-- Begin Quoted passage --

Capitalist Economics (continued)
“ELEMENTARY PRINCIPLES OF ECONOMICS” by Richard T. Ely and George Ray Wicker (America). Revised and adapted for English Students by L. L. Price, M.A. London: Macmillan & Co. 4s. 6d,
A sufficient sketch of the matters of Credit and Banking is given, but in the chapter on “International Trade and Exchanges” technical terms are introduced too soon in the discussion for the elementary students, who would find some difficulty, from this cause, in following the arguments.
In the chapter on Distribution the old nonsense of sharing the product among the three factors, “land, labour, and capital.” is repeated, though a few lines further on it is admitted that “when we are discussing the share of the annual produce that falls to the land (sic) we are at the same time explaining the principles which determine the size of the rent income of the landlord.” (Page 275, italics mine.) Obviously the land and the landlord are not one and the same thing—except in orthodox economics.
On the share of the product called wages we are met with a curious fact. The old factors supply and demand are still used, but we are now told they are too general to be of much use. A description of the conditions forming the “standard of life” or “standard of comfort” is given as being a “very real and powerful force in the determination of wages,” and it is further stated that :
Even from the standpoint of employers as a class the policy of depressing the labourer’s standard of life stands condemned. Labour, to attain its highest efficiency, must have character and intelligence, as well as mere animal strength.(Page 296, italics mine.)
And, I may say, let them only add correct knowledge, and the day of the employers will be over.
The purpose of our authors’ last-quoted statement is shown a few lines further on, where we read :
If the labourers in seeking higher wages enforce demands which would rob the capitalist of the interest that is his due . . . then in a short time the capital will cease to be saved (!) and the unprofitable business will be discontinued. (Page 297, italics mine.)
How are the mighty fallen ! The great god Supply and Demand, and even “marginal” supply and “marginal” demand, must descend from its throne when the labour market is under consideration. Here stern necessity, tempered a little, perhaps, by a “standard of comfort” which makes for the cheapness called “efficiency,” is to be the ruling deity, and before it we of the “lower orders” must humbly bow.
For are we not told on the same page that “it is not easily conceivable that under present conditions of industry the labour can for long get more than it actually produces” ? That particular conceivability is entirely reserved for the capitalist, who not only produces nothing, but enjoys the best of that produced.
Bohm-Bawerk’s much-boomed “theory of interest” is trotted out to explain why interest is paid, but as no attempt is made to discover whence this interest comes, the theory does not take us far. The writers say (p. 321):
Interest is, in fact, a payment for postponement of enjoyment, and such ‘postponement’ furnishes an expression less open to abuse or misunderstanding than the expression ‘abstinence.’
Think of the enjoyment a Rockefeller or Rothschild “postpones” when investing his capital in a fresh line of industry. With what joy can he look forward to the repayment that will enable him to have an extra kipper for tea or—hush—another “arf-a-pint” to go to bed !

-- End Quoted passage --
-- Begin Dataset excerpt --

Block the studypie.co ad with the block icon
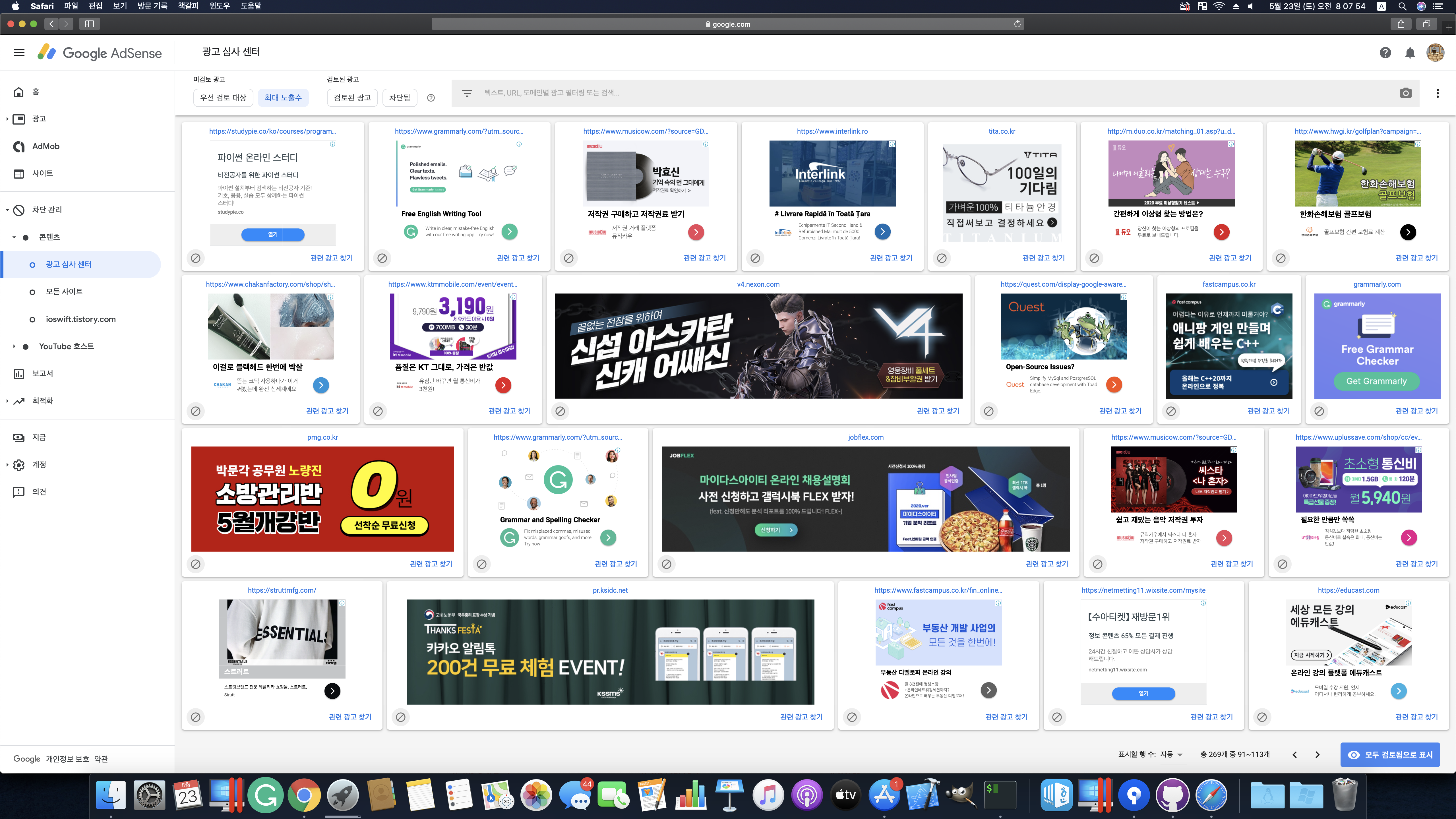 [x=196, y=258]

-- End Dataset excerpt --

The task = Reproduce the part of the economics book review that begins at the words "The purpose of" and stops after "must humbly bow.". You won't need any of the data for this.

Correct answer =
The purpose of our authors’ last-quoted statement is shown a few lines further on, where we read :
If the labourers in seeking higher wages enforce demands which would rob the capitalist of the interest that is his due . . . then in a short time the capital will cease to be saved (!) and the unprofitable business will be discontinued. (Page 297, italics mine.)
How are the mighty fallen ! The great god Supply and Demand, and even “marginal” supply and “marginal” demand, must descend from its throne when the labour market is under consideration. Here stern necessity, tempered a little, perhaps, by a “standard of comfort” which makes for the cheapness called “efficiency,” is to be the ruling deity, and before it we of the “lower orders” must humbly bow.